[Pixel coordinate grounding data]
*** Begin section ***

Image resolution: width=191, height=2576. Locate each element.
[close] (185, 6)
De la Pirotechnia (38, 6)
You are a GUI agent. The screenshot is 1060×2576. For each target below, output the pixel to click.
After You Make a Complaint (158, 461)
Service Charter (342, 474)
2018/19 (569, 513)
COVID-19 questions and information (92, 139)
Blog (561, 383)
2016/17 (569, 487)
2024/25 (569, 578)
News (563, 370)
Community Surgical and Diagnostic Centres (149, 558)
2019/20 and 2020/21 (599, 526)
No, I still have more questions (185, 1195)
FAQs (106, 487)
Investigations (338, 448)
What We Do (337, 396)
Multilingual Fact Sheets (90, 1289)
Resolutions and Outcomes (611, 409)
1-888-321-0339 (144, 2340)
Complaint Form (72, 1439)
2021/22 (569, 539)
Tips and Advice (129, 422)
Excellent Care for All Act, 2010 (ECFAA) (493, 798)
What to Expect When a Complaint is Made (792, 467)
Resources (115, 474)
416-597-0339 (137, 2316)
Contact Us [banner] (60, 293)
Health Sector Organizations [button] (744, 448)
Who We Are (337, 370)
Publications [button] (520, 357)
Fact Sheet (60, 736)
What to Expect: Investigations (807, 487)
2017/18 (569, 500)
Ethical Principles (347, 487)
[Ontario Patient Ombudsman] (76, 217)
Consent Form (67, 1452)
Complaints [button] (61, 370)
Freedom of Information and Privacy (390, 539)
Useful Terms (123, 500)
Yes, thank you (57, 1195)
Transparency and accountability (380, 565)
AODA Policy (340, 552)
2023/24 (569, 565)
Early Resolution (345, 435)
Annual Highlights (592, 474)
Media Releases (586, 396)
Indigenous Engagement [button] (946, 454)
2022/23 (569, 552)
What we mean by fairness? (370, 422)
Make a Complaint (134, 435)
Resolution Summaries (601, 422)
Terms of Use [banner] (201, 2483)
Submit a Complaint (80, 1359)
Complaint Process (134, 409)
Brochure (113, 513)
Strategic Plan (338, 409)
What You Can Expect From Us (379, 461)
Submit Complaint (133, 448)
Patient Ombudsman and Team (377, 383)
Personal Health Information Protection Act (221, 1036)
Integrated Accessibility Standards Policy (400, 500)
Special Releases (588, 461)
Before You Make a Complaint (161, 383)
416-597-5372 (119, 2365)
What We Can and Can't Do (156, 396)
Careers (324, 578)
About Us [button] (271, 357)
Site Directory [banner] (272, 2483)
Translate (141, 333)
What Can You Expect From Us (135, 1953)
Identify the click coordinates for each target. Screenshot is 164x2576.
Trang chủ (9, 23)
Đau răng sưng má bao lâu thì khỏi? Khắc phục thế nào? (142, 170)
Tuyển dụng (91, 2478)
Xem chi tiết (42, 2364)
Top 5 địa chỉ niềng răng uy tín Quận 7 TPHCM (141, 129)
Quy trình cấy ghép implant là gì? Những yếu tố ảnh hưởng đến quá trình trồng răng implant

*** End section ***

Task details: All lines from the one with "Identify the click" to the end of the records must be set down exactly. Skip every line before it.

Answer:
Identify the click coordinates for each target. Screenshot is 164x2576.
Trang chủ (9, 23)
Đau răng sưng má bao lâu thì khỏi? Khắc phục thế nào? (142, 170)
Tuyển dụng (91, 2478)
Xem chi tiết (42, 2364)
Top 5 địa chỉ niềng răng uy tín Quận 7 TPHCM (141, 129)
Quy trình cấy ghép implant là gì? Những yếu tố ảnh hưởng đến quá trình trồng răng implant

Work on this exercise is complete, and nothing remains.